## AIM
Continue the passage on Peirce and James from where it stops.

[BEGIN TEXT EXCERPT]

C. S. Peirce and William James
C. S. Peirce and William James; drawing by David Levine

Any philosopher of whatever persuasion who tries to write the history of his subject in America from its beginnings to the First World War will sooner or later discover that, of all the thinkers he is obliged to study, the two most brilliant and most original were those life-long friends and partners in pragmatism, Charles Peirce (1839-1914) and William James (1842-1910). Both were sons of intellectual fathers, both were Harvard men, and both began their careers in natural science, but soon after their intellectual launchings they sailed into very different seas.

James became an international success upon the appearance of his Principles of Psychology in 1890, made a triumphal entry into philosophy in the next decade, and died with the knowledge that he was one of the most famous philosophers in the world. Peirce’s luck was very different. He never succeeded in publishing a book in philosophy, never had a permanent academic position, often lived in squalor, and was constantly forced to keep body and soul together by lecturing, reviewing, and writing dictionary entries. He was a thorny, unconventional mathematical logician who had a genius for being unpleasant to his benefactors, yet he never seems to have driven away the ever-generous James, who made allowances for Peirce’s nuttiness and who praised and supported him in every kind of emergency. James handsomely announced to the world in 1898 that Peirce had been the founder of pragmatism but Peirce’s distinction took an inexcusably long time to sink into the American academic mind. It was not until the 1930s, when his posthumous Collected Papers began to appear, that Peirce’s greatness was generally acknowledged by philosophers.

[END TEXT EXCERPT]
[BEGIN PROVIDED MATERIAL]

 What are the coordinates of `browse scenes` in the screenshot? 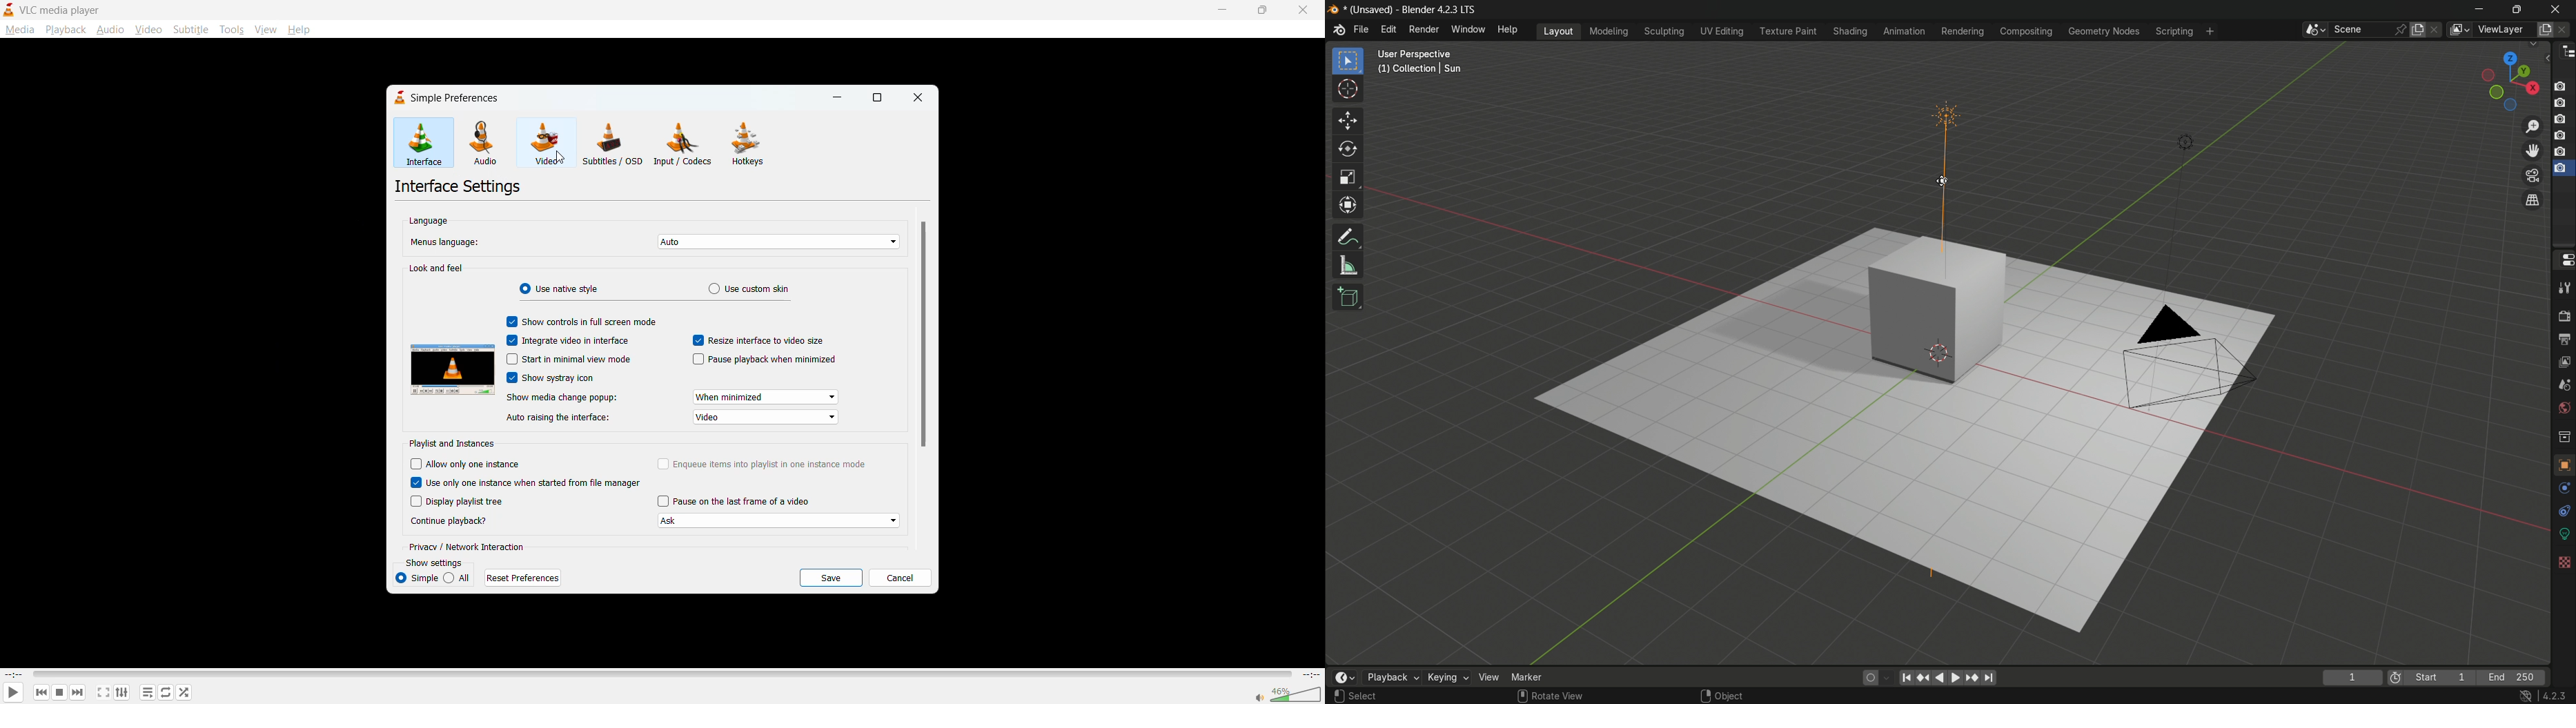 It's located at (2312, 30).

[END PROVIDED MATERIAL]

## RESPONSE
America had been much too late in discovering its philosophical Cinderella, but better late than never. After Peirce’s works joined James’s on library shelves, it became evident what a powerful pair they had been. They compared favorably with any philosopher produced by England or the Continent in their time, and alongside their American predecessors and contemporaries they shone with almost solar brightness. Before Jonathan Edwards (1703-1758) there was virtually nothing of lasting philosophical value in what may be called Perry Miller Land after that dedicated explorer of the Puritan mind. And although Edwards was an acute and even powerful arguer on the subject of free will, he was hardly a heavyweight when compared with Locke, Hume, or Berkeley. Emerson (1803-1882) was a great man and a seer, but what little technical philosophy he espoused was connected with his slavish acceptance of Coleridge’s distinction between the Reason and the Understanding. Chauncey Wright (1830-1875), often said to be the ur-pragmatist, turns out on careful reading to be better regarded as a highly intelligent and knowledgeable disciple of Darwin and John Stuart Mill. Josiah Royce (1855-1916), the younger colleague of James and the friend of Peirce, is not to be put in the same class with them, for all of his learning and his logic. And if one is thinking of liveliness and originality, the less said the better about the supernumerary Philadelphia materialists, Princeton realists, and St. Louis Hegelians who lurk in the underbrush of American philosophical history.

It is not at all surprising, therefore, that when Professor Ayer—who does not appear to have any general interest in America’s history or its ideas, but who has a nose for good philosophy—was invited by an English foundation to lecture on “the history, literature, and institutions of the United States,” he was inevitably drawn to Peirce and James. Ayer was informed by his broadminded hosts that the terms of the lectureship might be taken to cover a comparison of British with American philosophy, and so in 1957 he delivered at University College in London a series of four lectures under the overall title of “Pragmatism and Analysis,” in which he tried to trace the main lines of American philosophy from Peirce and James to the present, alongside the main lines of British philosophy from G. E. Moore and Bertrand Russell to the present. Finding the subject of his lectures too vast for a book, Ayer decided at first to narrow it down to Peirce and James as the originators of American pragmatism, and Moore and Russell as the originators of British analysis; but when he discovered how difficult it would be to deal merely with Peirce and James, he settled for a book on them alone. Such is the origin of The Origins of Pragmatism.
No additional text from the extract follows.